• WRITTEN INSTRUCTION 1:
According to the project objectives text, roughly how many unpublished reports does ARIADNE now make available online?

• PROVIDED PASSAGE:
------------------------------------------------------------------------
Project objectives

Advancing FronTier Research In the Arts and hUManities (ATRIUM) will exploit and strengthen complementarities between leading European infrastructures: DARIAH, ARIADNE, CLARIN and OPERAS in order to provide vastly improved access to a rich portfolio of state-of-the-art services available to researchers across countries, languages, domains and media, building on a shared understanding and interoperability principles established in the SSHOC cluster project and other previous collaborations. Arts and Humanities is a very diverse field, covering a range of disciplines and communities of practice that have different epistemological and methodological foundations: an archaeologist and an art historian studying a Mycenaean fresco will have distinct goals and use different approaches to describing their objects of research. A literary scholar and a linguist will come to a textual corpus with radically different senses of what a corpus is and what questions can be asked of it. Yet research infrastructures in the Arts and Humanities domain must cater to a very wide range of stakeholders and offer services that cut across discipline-specific boundaries.

ATRIUM will tackle this heterogeneity within the Arts and Humanities by going deep and wide at the same time: on the one hand, ATRIUM will make a groundbreaking contribution to the consolidation and expansion of services, including data services, specifically in the field of archaeology, while, on the other hand, facilitating access to a wide array of essential text, image and sound-based services that benefit a number of other disciplines within the Arts and Humanities, and cover all phases of the research data lifecycle (creating, processing, analysing, preserving, providing access to and reusing).

The role of the ARIADNE RI

One of the outputs of ATRIUM is to enable the implementation of customisable workflows, making use of the services in the ATRIUM portfolio and the improved interoperability between these services delivered in the project. These typical workflows for different data types will be largely based on archaeological data, since this is the most diverse and varied within the humanities domain, but all workflows will have much broader, multidisciplinary implications.  The focus is on five main data types, varying in ambition and complexity from the more traditional to the innovative:

  1. Text-based data has always been at the heart of Arts and Humanities research. In Archaeology, there is an untapped wealth of “grey literature” – reports on primary fieldwork – which often languish in museums and archives, meaning that academic research is often dated and lacks synthesis of new data. To make these data FAIR, they must first of all be findable and accessible. Initiatives such as ARIADNE now make some 300,000 of such unpublished reports available online. Optical Character Recognition (OCR) can be a challenge, and this is also an issue with archaeological field notes, which are increasingly deposited in repositories. However, the major obstacle to findability is indexing these publications and reports, which would be a huge task to undertake manually. That is why ATRIUM will pay special attention to applying, enhancing and customising the techniques of keyword extraction and Named Entity Recognition (NER) in our workflows. Interoperability will be achieved by linking the distributed national repositories and mapping keywords to controlled vocabularies, such as the Getty Art and Architecture thesaurus.
------------------------------------------------------------------------
• WRITTEN INSTRUCTION 2:
In the entries below, copy the lines starting at the one containing "Click the 15時間 timestamp" and ending at the end of the entries, and swap "price" for "label". Change nothing else.

• DATA IN THIS EXERCISE:
------------------------------------------------------------------------
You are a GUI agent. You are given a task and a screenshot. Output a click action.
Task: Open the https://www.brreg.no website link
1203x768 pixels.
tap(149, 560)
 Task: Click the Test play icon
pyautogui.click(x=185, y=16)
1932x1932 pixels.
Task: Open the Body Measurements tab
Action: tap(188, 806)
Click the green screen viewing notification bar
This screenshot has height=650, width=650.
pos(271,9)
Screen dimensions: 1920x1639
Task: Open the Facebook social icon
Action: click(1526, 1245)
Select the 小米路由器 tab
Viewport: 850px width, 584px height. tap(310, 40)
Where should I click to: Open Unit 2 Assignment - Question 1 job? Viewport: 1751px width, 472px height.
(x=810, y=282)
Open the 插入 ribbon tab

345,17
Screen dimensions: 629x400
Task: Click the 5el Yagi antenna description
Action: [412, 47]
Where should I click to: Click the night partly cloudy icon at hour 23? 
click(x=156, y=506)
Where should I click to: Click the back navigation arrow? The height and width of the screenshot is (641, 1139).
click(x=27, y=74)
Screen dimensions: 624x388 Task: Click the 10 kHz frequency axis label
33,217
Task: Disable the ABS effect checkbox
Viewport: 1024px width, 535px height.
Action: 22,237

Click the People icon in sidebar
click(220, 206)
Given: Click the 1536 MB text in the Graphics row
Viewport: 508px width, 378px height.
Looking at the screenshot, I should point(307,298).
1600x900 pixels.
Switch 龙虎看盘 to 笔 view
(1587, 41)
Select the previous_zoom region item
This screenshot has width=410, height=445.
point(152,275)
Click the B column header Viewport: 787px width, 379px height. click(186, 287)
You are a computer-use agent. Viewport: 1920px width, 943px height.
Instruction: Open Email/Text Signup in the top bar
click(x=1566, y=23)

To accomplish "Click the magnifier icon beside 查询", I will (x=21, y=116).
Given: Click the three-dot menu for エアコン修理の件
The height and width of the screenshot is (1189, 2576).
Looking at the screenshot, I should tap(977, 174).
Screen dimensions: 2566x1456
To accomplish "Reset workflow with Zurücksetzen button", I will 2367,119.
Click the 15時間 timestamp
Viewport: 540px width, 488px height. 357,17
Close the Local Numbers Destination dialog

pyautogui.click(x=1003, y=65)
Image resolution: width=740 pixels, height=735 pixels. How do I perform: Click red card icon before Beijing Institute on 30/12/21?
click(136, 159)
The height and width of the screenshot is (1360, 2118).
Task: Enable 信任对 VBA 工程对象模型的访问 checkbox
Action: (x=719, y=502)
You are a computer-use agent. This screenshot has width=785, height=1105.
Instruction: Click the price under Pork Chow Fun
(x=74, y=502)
------------------------------------------------------------------------
• TASK ANSWER 1:
Some 300,000.

• TASK ANSWER 2:
Click the 15時間 timestamp
Viewport: 540px width, 488px height. 357,17
Close the Local Numbers Destination dialog

pyautogui.click(x=1003, y=65)
Image resolution: width=740 pixels, height=735 pixels. How do I perform: Click red card icon before Beijing Institute on 30/12/21?
click(136, 159)
The height and width of the screenshot is (1360, 2118).
Task: Enable 信任对 VBA 工程对象模型的访问 checkbox
Action: (x=719, y=502)
You are a computer-use agent. This screenshot has width=785, height=1105.
Instruction: Click the label under Pork Chow Fun
(x=74, y=502)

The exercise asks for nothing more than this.